§ **Work to complete**
Using the data below, copy every line that contains the word "computer".

Stored items from a collection:

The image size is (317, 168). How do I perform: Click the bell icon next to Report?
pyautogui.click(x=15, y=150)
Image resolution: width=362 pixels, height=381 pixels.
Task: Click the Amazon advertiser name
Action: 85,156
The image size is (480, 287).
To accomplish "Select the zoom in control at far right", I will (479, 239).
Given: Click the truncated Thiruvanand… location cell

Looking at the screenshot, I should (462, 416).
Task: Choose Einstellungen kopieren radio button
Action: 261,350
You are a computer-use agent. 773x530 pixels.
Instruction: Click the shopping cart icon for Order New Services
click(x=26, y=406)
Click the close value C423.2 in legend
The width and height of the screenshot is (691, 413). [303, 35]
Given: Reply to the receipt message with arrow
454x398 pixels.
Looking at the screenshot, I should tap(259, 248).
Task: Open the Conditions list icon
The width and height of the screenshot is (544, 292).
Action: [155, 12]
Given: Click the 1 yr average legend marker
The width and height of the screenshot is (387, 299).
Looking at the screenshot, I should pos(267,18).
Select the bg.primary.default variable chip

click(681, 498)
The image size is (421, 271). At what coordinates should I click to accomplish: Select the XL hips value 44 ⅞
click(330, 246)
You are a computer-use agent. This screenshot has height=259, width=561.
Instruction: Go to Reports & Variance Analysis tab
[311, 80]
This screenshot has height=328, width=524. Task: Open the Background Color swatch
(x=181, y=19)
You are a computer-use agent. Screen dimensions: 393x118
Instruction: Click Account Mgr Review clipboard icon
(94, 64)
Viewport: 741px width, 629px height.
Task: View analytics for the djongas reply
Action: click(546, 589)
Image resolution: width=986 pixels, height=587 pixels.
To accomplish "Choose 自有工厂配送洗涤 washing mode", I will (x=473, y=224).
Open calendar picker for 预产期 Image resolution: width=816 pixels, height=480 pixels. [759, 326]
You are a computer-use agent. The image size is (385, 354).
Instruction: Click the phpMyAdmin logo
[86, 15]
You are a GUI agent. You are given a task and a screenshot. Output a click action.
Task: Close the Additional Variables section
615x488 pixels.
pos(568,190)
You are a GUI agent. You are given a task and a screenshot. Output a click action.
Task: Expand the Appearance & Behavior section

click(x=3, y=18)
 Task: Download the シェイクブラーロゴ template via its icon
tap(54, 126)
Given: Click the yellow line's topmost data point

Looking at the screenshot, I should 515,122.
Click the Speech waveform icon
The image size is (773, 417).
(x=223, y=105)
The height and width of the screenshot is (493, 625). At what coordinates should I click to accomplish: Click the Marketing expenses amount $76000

§ **Reply**
You are a computer-use agent. 773x530 pixels.
You are a computer-use agent. This screenshot has height=259, width=561.
You are a computer-use agent. Screen dimensions: 393x118
You are a computer-use agent. The image size is (385, 354).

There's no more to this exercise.